Task instructions:
Return all of the following entries as written, but without the images.

Records shown:
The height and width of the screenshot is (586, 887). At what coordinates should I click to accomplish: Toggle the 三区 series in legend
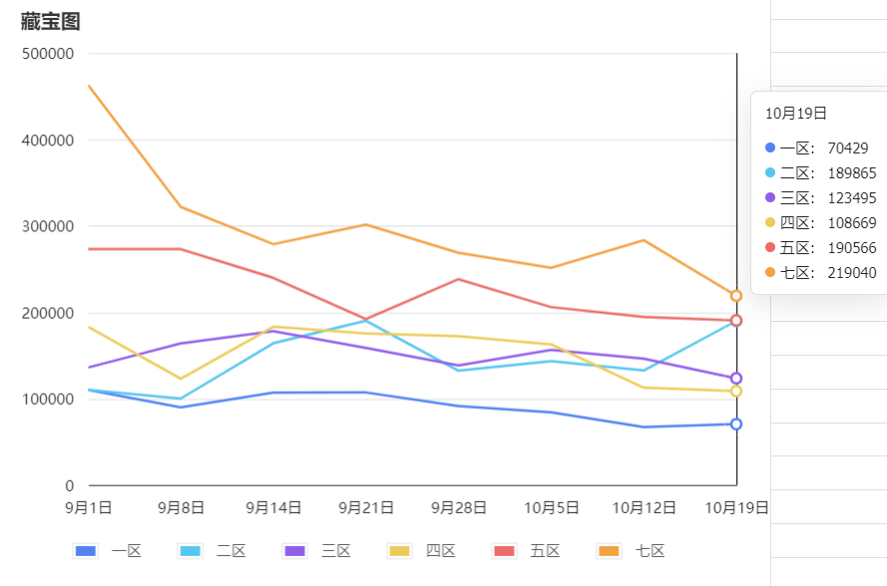317,551
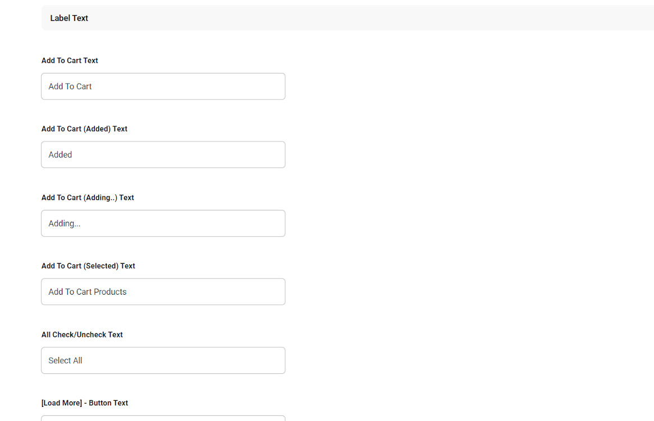654x421 pixels.
Task: Click the word 'Products' in the Selected field
Action: click(x=111, y=292)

Written solution:
The height and width of the screenshot is (586, 887). At what coordinates should I click to accomplish: Toggle the 三区 series in legend
317,551
654x421 pixels.
Task: Click the word 'Products' in the Selected field
Action: click(x=111, y=292)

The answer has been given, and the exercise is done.